TASK PROMPT -> Scan the records below for the line with "Image resolution: width=1292" and the line with "Task: Click the Name field label", and retype that range exactly, both ends included, pictures excepted.

[Recorded data]
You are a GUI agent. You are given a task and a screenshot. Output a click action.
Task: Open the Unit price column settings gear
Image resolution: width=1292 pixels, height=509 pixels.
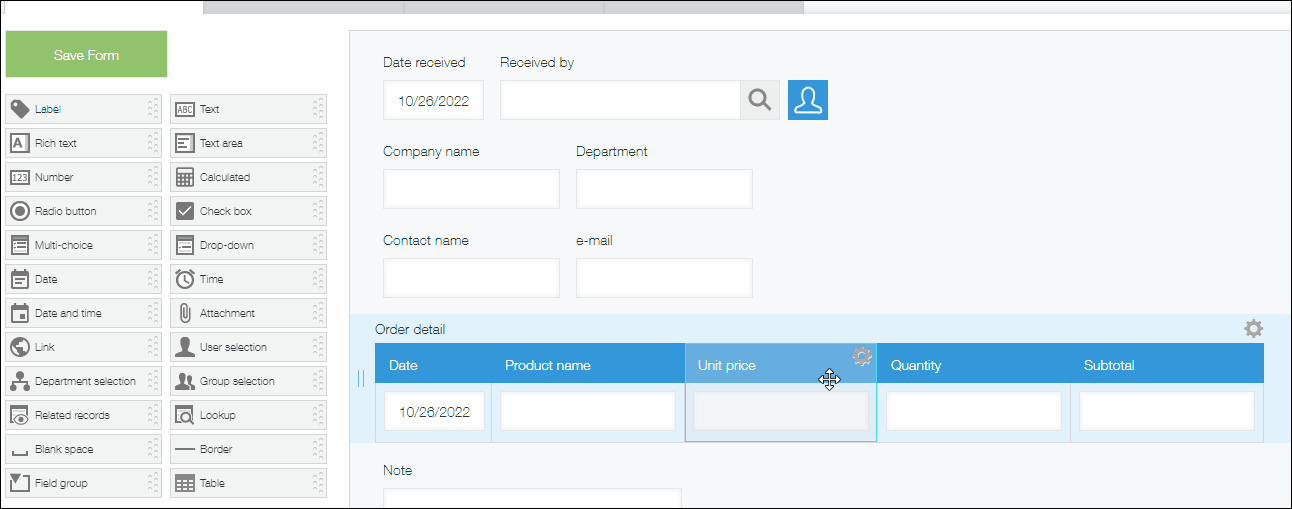[862, 357]
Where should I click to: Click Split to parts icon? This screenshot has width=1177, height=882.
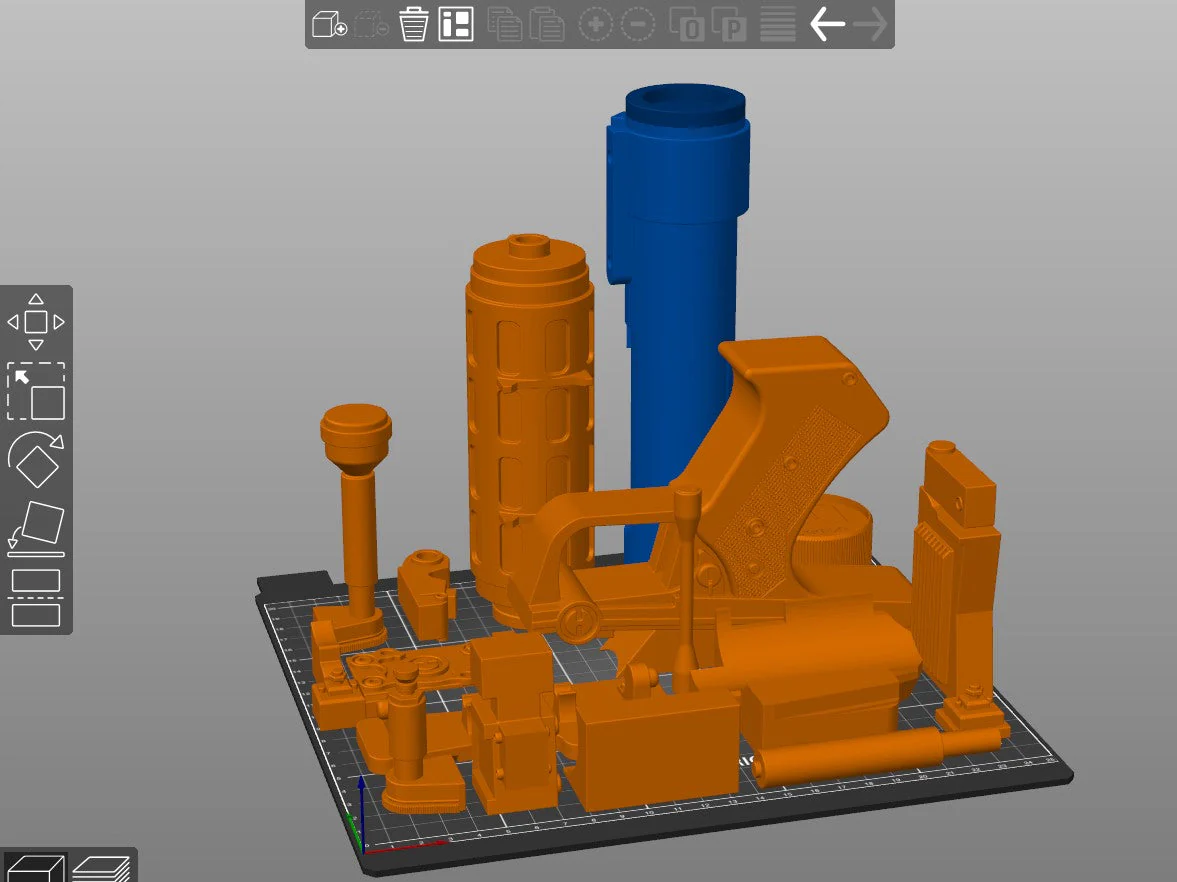pos(729,24)
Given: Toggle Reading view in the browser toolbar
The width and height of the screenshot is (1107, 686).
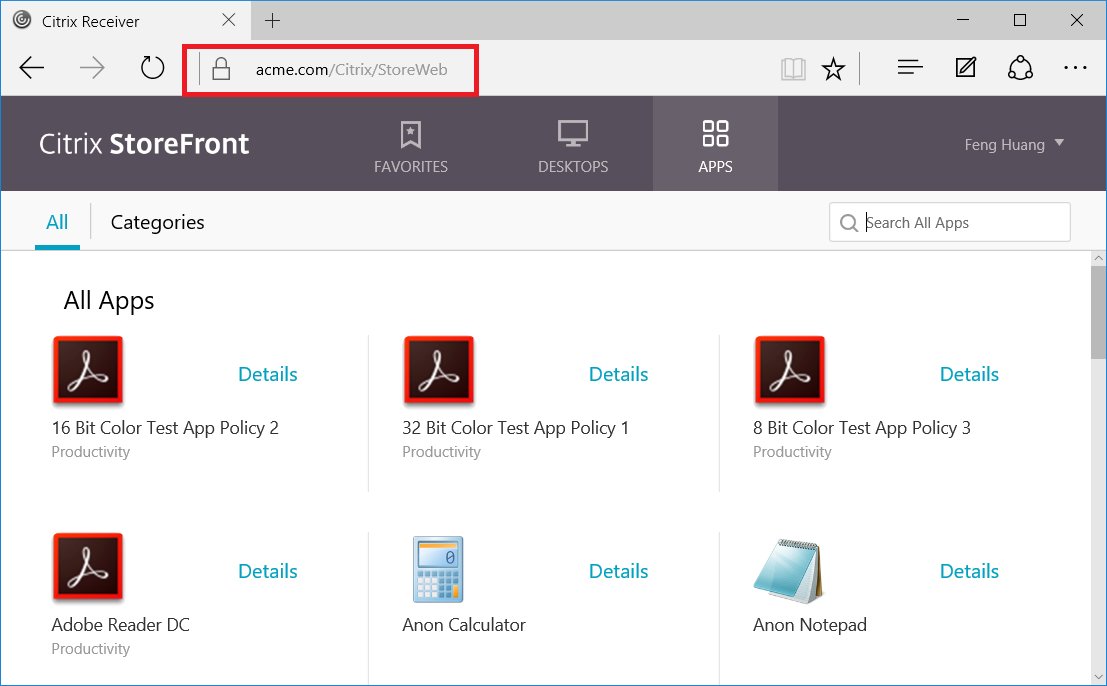Looking at the screenshot, I should pyautogui.click(x=792, y=67).
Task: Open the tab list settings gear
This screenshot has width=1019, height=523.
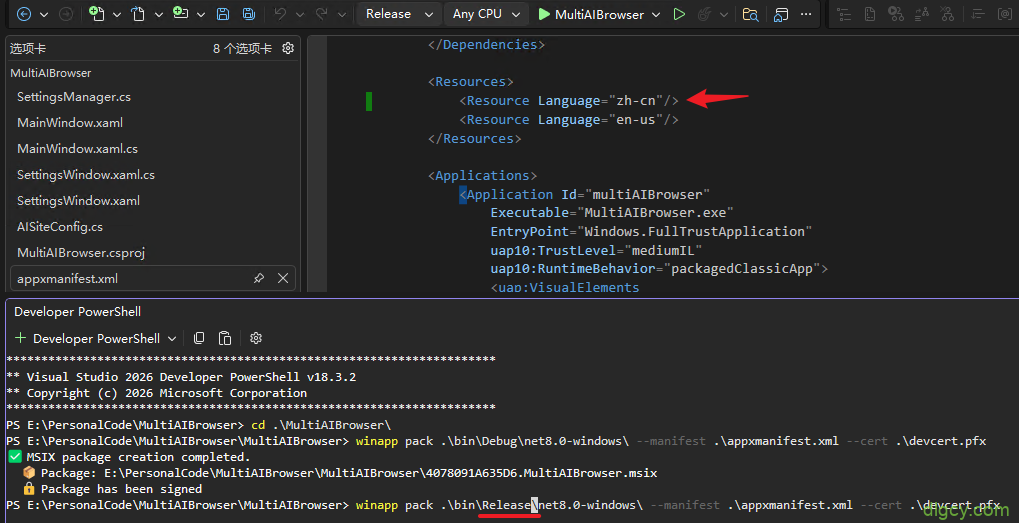Action: [x=288, y=48]
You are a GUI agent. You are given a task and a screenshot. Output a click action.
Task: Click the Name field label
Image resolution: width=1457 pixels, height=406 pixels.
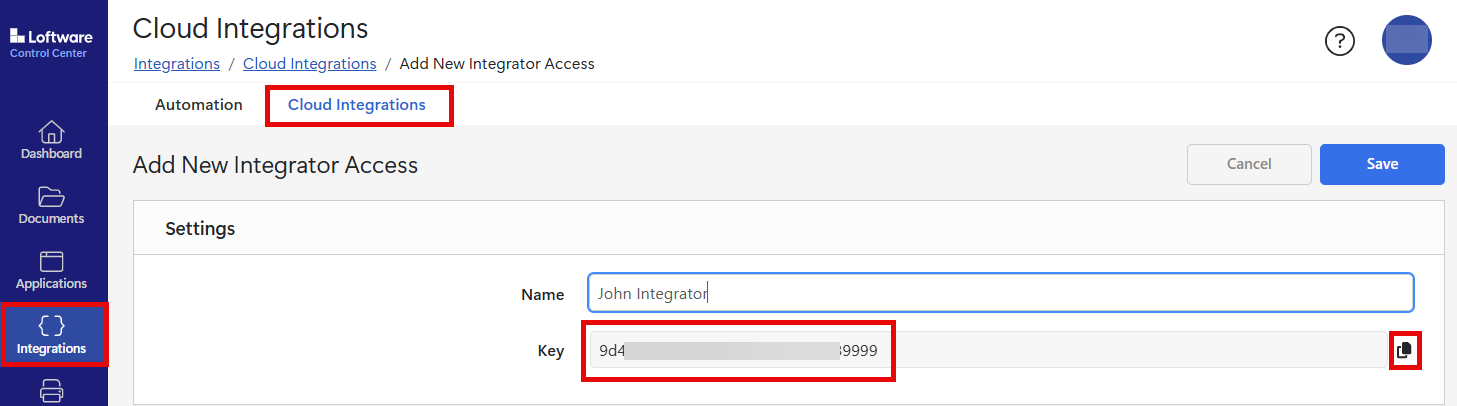click(x=543, y=295)
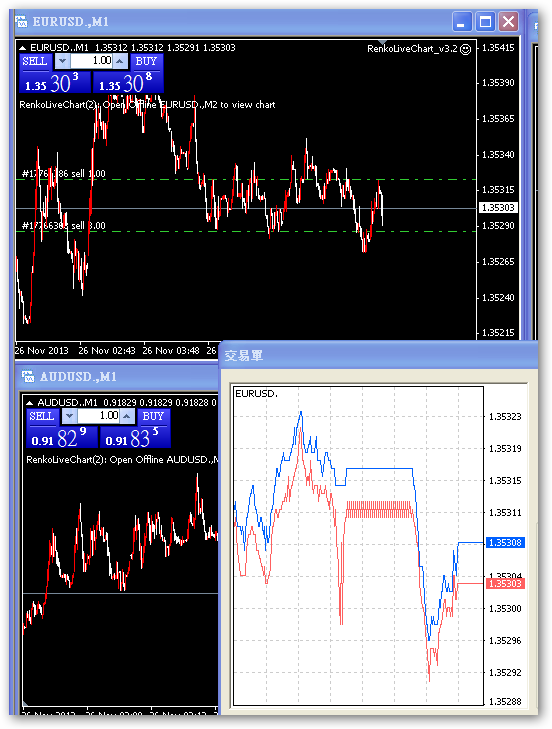The height and width of the screenshot is (729, 552).
Task: Buy AUDUSD at 0.91835
Action: pyautogui.click(x=135, y=438)
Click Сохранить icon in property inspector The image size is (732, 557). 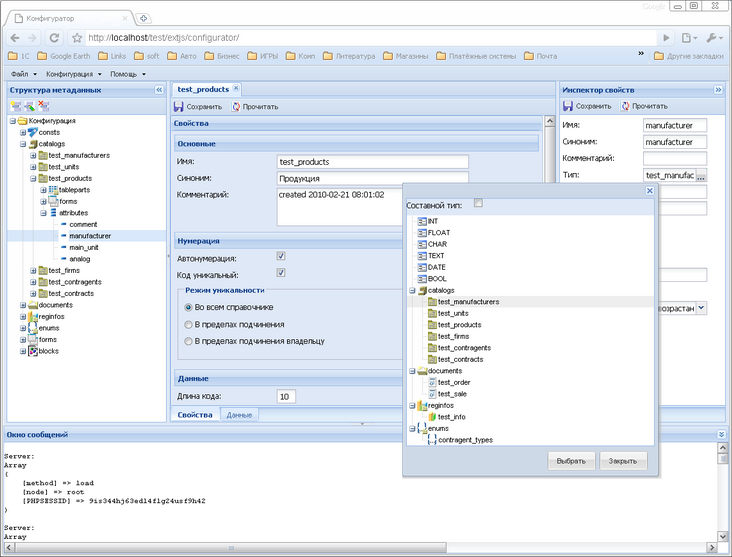tap(568, 106)
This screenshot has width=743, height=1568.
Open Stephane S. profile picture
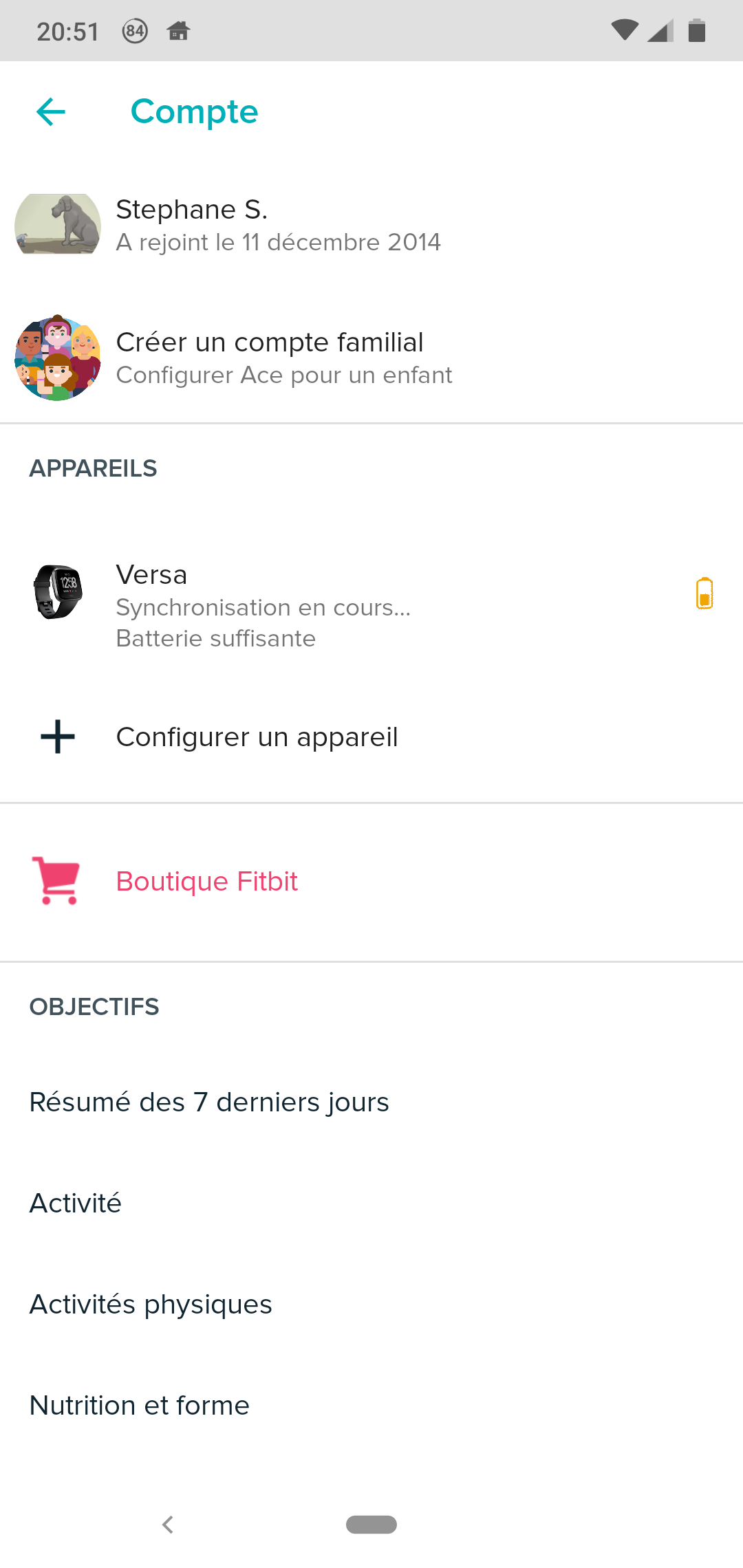click(x=58, y=224)
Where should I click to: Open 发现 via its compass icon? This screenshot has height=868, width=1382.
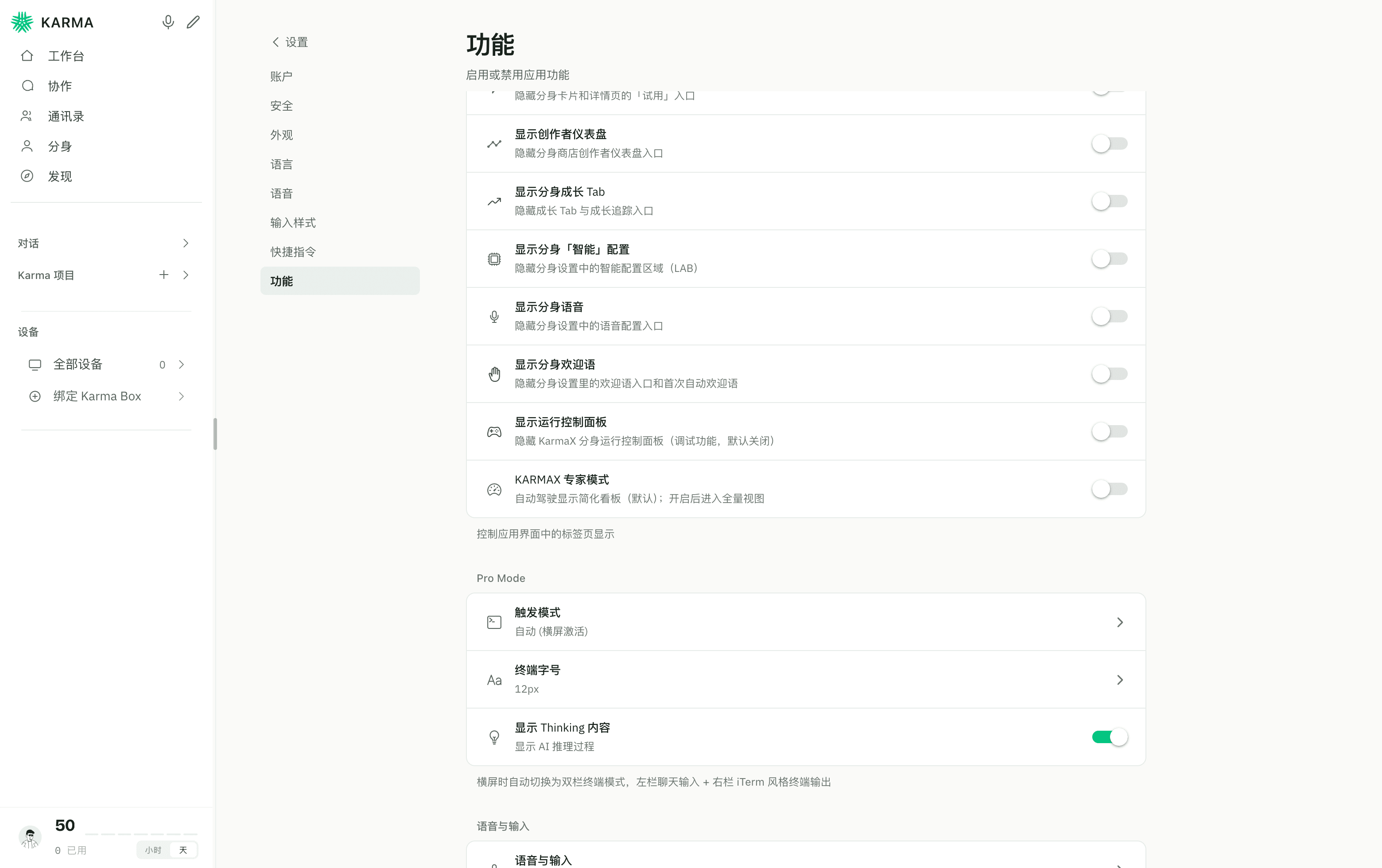point(27,176)
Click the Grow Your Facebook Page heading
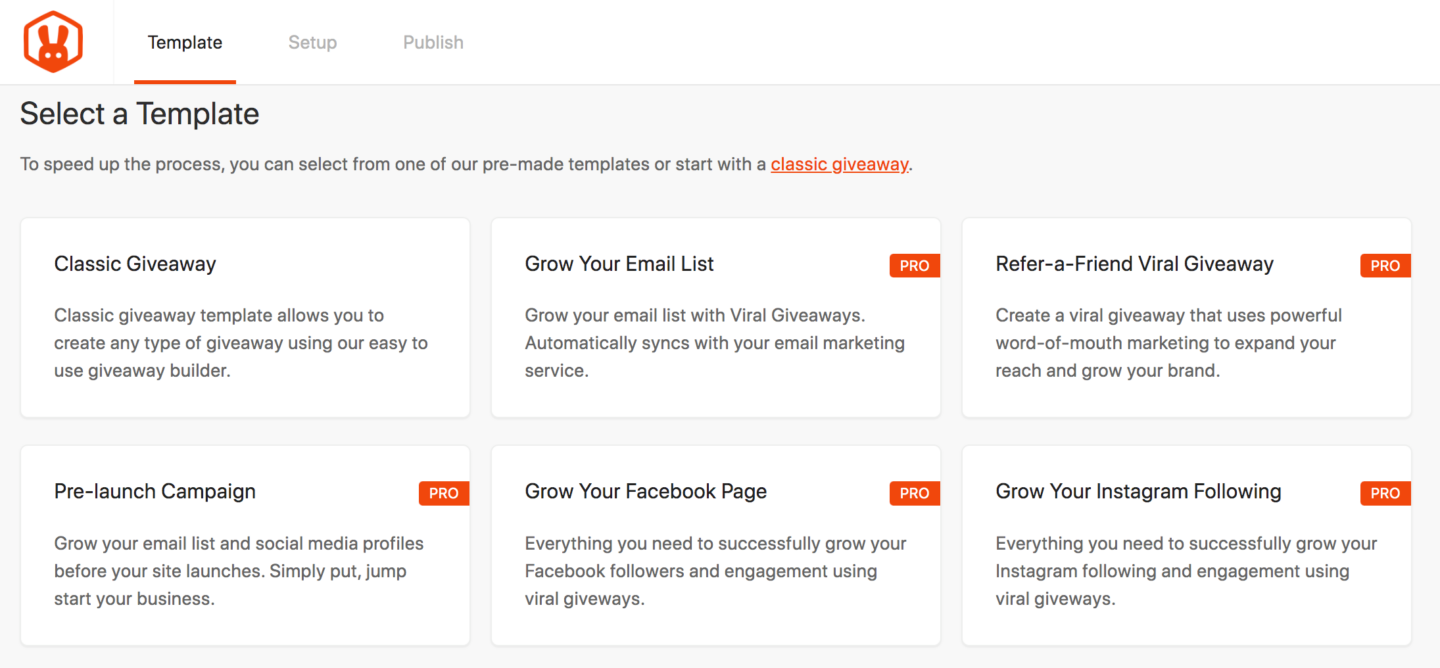Image resolution: width=1440 pixels, height=668 pixels. 646,491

OUTPUT FOR THIS TASK ->
Image resolution: width=1292 pixels, height=509 pixels.
[862, 357]
Where should I click to: Click Split to parts icon? This screenshot has width=1177, height=882.
pos(729,24)
Given: Toggle Reading view in the browser toolbar
The width and height of the screenshot is (1107, 686).
Looking at the screenshot, I should pyautogui.click(x=792, y=67).
Task: Open the tab list settings gear
This screenshot has width=1019, height=523.
Action: [x=288, y=48]
You are a GUI agent. You are given a task and a screenshot. Output a click action.
Task: Click the Name field label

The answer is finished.